We study the existence of continuity points for mappings $f\colon X\times Y\to Z$ whose $x$-sections $Y\ni y\to f(x,y)\in Z$ are fragmentable and $y$-sections $X\ni x\to f(x,y)\in Z$ are quasicontinuous, where $X$ is a Baire space and $Z$ is a metric space. For the factor $Y$, we consider two infinite ``point-picking'' games $G_1(y)$ and $G_2(y)$ defined respectively for each $y\in Y$ as follows: in the $n$-th inning, Player I gives a dense set $D_n\subset Y$, respectively, a dense open set $D_n\subset Y$. Then Player II picks a point $y_n\in D_n$; II wins if $y$ is in the closure of ${\{y_n:n\in\mathbb N\}}$, otherwise I wins.

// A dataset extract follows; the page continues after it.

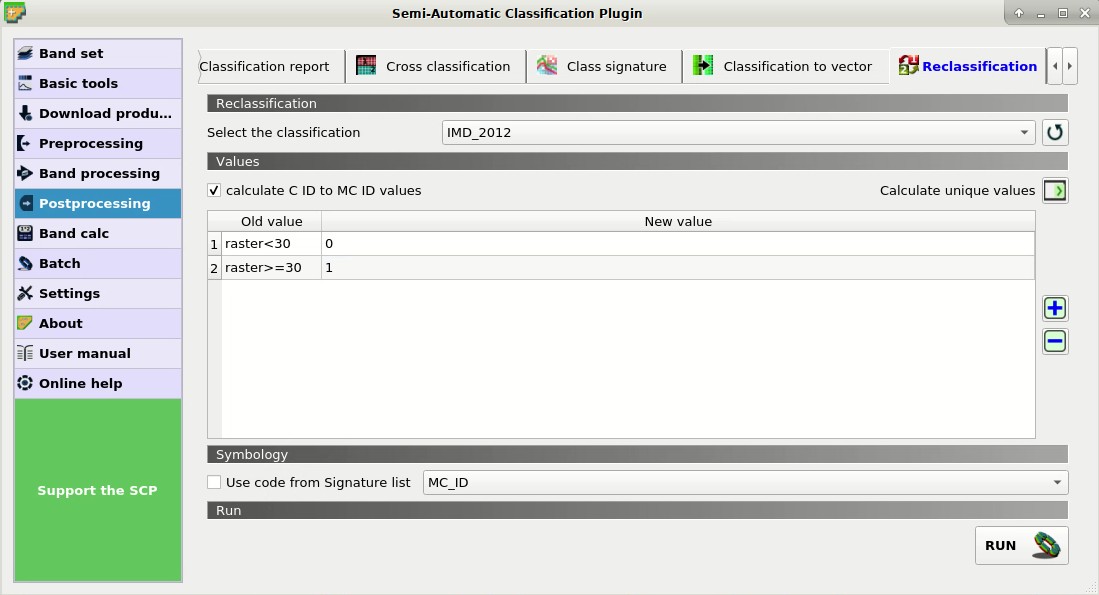
Task: Expand the IMD_2012 classification dropdown
Action: pos(738,132)
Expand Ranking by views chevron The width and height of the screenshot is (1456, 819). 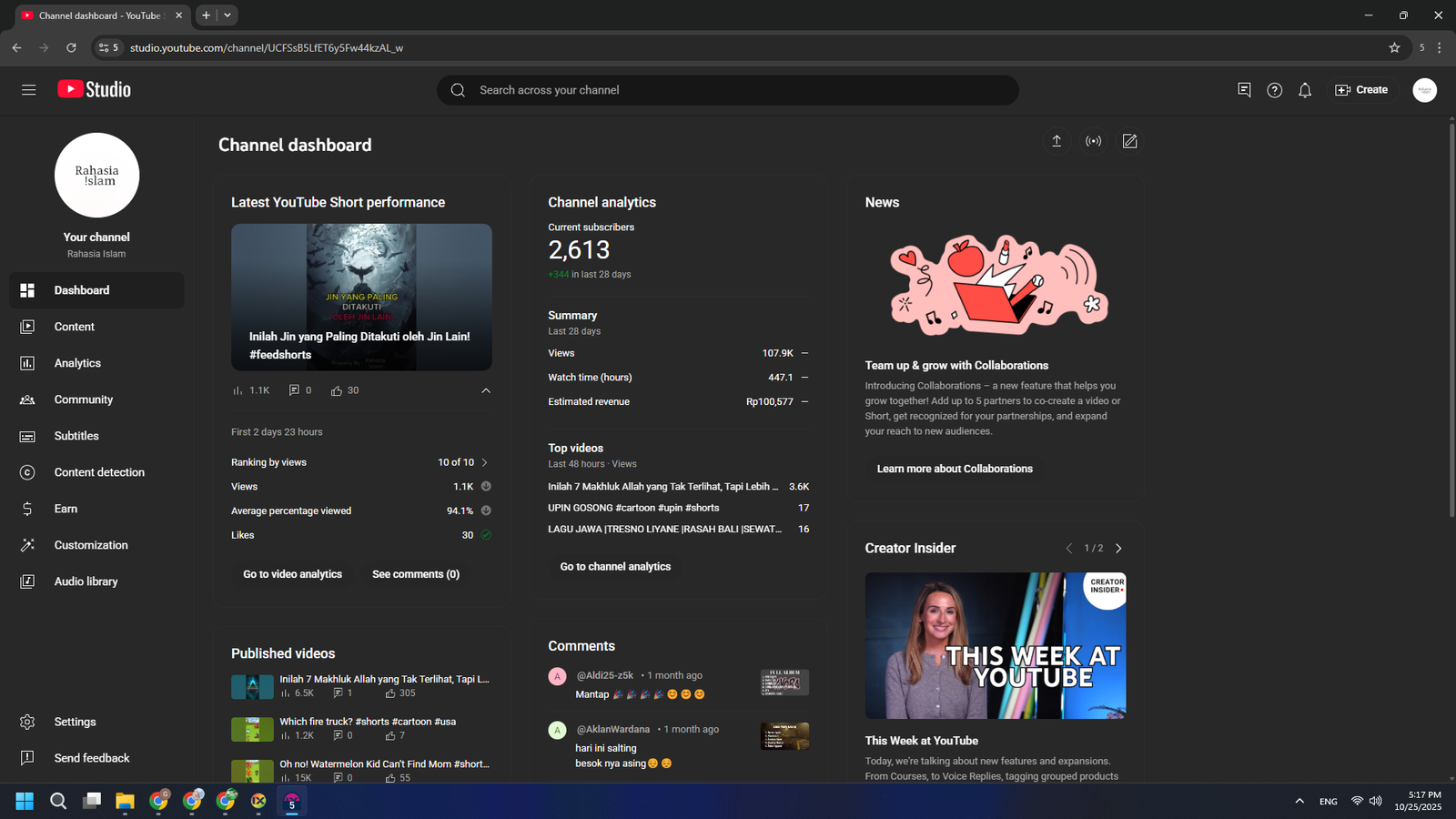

It is shown that (i) $f$ is cliquish if II has a winning strategy in $G_1(y)$ for every $y\in Y$, and (ii) $ f$ is quasicontinuous if the $x$-sections of $f$ are continuous and the set of $y\in Y$ such that II has a winning strategy in $G_2(y)$ is dense in $Y$. Item (i) extends substantially a result of Debs and item (ii) indicates that the problem of Talagrand on separately continuous maps has a positive answer for a wide class of ``small'' compact spaces.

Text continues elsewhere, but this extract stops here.